PROBLEM
Output all of the entries below precisely as written.

======

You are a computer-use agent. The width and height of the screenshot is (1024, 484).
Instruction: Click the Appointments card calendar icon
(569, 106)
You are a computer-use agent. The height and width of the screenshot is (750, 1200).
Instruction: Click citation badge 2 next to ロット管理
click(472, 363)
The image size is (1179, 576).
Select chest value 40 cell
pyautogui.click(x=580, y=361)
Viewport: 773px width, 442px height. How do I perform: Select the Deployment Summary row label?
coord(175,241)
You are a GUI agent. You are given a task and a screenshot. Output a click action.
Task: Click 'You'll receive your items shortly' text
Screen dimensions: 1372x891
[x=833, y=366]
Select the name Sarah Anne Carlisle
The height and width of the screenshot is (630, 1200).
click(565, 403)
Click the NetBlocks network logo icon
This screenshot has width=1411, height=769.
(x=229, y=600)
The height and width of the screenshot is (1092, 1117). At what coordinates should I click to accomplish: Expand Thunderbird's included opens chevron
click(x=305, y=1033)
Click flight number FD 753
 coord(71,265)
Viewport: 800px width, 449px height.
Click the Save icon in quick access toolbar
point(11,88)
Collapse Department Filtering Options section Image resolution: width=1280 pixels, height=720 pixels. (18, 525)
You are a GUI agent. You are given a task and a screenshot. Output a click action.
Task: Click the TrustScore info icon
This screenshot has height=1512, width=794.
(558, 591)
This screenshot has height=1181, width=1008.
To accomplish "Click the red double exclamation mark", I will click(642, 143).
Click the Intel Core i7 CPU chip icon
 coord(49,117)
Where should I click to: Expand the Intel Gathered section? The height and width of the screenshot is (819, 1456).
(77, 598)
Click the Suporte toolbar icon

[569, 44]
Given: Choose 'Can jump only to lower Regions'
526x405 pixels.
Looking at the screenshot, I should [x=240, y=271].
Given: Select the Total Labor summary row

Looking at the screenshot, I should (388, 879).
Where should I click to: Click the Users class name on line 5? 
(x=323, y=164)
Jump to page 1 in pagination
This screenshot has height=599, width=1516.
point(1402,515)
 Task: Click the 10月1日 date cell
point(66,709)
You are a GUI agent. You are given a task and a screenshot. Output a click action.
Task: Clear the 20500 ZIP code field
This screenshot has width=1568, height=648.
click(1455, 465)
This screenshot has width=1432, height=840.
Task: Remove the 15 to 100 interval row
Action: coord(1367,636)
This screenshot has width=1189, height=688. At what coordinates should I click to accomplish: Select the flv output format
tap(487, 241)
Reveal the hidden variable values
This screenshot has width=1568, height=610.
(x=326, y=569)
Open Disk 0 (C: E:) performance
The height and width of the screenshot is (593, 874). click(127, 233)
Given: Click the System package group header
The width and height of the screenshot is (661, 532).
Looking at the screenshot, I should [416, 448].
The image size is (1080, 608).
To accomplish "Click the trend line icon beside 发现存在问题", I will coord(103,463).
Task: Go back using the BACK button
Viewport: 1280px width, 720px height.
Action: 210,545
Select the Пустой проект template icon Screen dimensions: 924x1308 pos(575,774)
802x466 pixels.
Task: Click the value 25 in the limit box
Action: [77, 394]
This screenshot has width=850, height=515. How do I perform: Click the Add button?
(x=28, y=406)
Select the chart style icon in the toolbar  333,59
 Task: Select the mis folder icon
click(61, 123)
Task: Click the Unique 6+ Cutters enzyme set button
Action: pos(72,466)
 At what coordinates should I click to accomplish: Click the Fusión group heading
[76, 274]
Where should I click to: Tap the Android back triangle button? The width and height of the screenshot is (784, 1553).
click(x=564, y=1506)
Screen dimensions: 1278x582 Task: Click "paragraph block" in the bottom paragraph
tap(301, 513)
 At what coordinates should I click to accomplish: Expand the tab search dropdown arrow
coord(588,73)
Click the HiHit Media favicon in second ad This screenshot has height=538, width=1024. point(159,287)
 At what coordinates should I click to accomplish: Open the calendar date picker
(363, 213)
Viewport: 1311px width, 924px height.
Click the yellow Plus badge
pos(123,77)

======

OUTPUT
You are a computer-use agent. The width and height of the screenshot is (1024, 484).
Instruction: Click the Appointments card calendar icon
(569, 106)
You are a computer-use agent. The height and width of the screenshot is (750, 1200).
Instruction: Click citation badge 2 next to ロット管理
click(472, 363)
The image size is (1179, 576).
Select chest value 40 cell
pyautogui.click(x=580, y=361)
Viewport: 773px width, 442px height. How do I perform: Select the Deployment Summary row label?
coord(175,241)
You are a GUI agent. You are given a task and a screenshot. Output a click action.
Task: Click 'You'll receive your items shortly' text
Screen dimensions: 1372x891
[x=833, y=366]
Select the name Sarah Anne Carlisle
The height and width of the screenshot is (630, 1200).
click(565, 403)
Click the NetBlocks network logo icon
This screenshot has width=1411, height=769.
(x=229, y=600)
The height and width of the screenshot is (1092, 1117). At what coordinates should I click to accomplish: Expand Thunderbird's included opens chevron
click(x=305, y=1033)
Click flight number FD 753
 coord(71,265)
Viewport: 800px width, 449px height.
Click the Save icon in quick access toolbar
point(11,88)
Collapse Department Filtering Options section Image resolution: width=1280 pixels, height=720 pixels. (18, 525)
You are a GUI agent. You are given a task and a screenshot. Output a click action.
Task: Click the TrustScore info icon
This screenshot has height=1512, width=794.
(558, 591)
This screenshot has height=1181, width=1008.
To accomplish "Click the red double exclamation mark", I will click(642, 143).
Click the Intel Core i7 CPU chip icon
 coord(49,117)
Where should I click to: Expand the Intel Gathered section? The height and width of the screenshot is (819, 1456).
(77, 598)
Click the Suporte toolbar icon

[569, 44]
Given: Choose 'Can jump only to lower Regions'
526x405 pixels.
Looking at the screenshot, I should [x=240, y=271].
Given: Select the Total Labor summary row

Looking at the screenshot, I should (388, 879).
Where should I click to: Click the Users class name on line 5? 
(x=323, y=164)
Jump to page 1 in pagination
This screenshot has height=599, width=1516.
point(1402,515)
 Task: Click the 10月1日 date cell
point(66,709)
You are a GUI agent. You are given a task and a screenshot. Output a click action.
Task: Clear the 20500 ZIP code field
This screenshot has width=1568, height=648.
click(1455, 465)
This screenshot has width=1432, height=840.
Task: Remove the 15 to 100 interval row
Action: coord(1367,636)
This screenshot has width=1189, height=688. At what coordinates should I click to accomplish: Select the flv output format
tap(487, 241)
Reveal the hidden variable values
This screenshot has width=1568, height=610.
(x=326, y=569)
Open Disk 0 (C: E:) performance
The height and width of the screenshot is (593, 874). click(127, 233)
Given: Click the System package group header
The width and height of the screenshot is (661, 532).
Looking at the screenshot, I should [416, 448].
The image size is (1080, 608).
To accomplish "Click the trend line icon beside 发现存在问题", I will coord(103,463).
Task: Go back using the BACK button
Viewport: 1280px width, 720px height.
Action: 210,545
Select the Пустой проект template icon Screen dimensions: 924x1308 pos(575,774)
802x466 pixels.
Task: Click the value 25 in the limit box
Action: [77, 394]
This screenshot has width=850, height=515. How do I perform: Click the Add button?
(x=28, y=406)
Select the chart style icon in the toolbar  333,59
 Task: Select the mis folder icon
click(61, 123)
Task: Click the Unique 6+ Cutters enzyme set button
Action: pos(72,466)
 At what coordinates should I click to accomplish: Click the Fusión group heading
[76, 274]
Where should I click to: Tap the Android back triangle button? The width and height of the screenshot is (784, 1553).
click(x=564, y=1506)
Screen dimensions: 1278x582 Task: Click "paragraph block" in the bottom paragraph
tap(301, 513)
 At what coordinates should I click to accomplish: Expand the tab search dropdown arrow
coord(588,73)
Click the HiHit Media favicon in second ad This screenshot has height=538, width=1024. point(159,287)
 At what coordinates should I click to accomplish: Open the calendar date picker
(363, 213)
Viewport: 1311px width, 924px height.
Click the yellow Plus badge
pos(123,77)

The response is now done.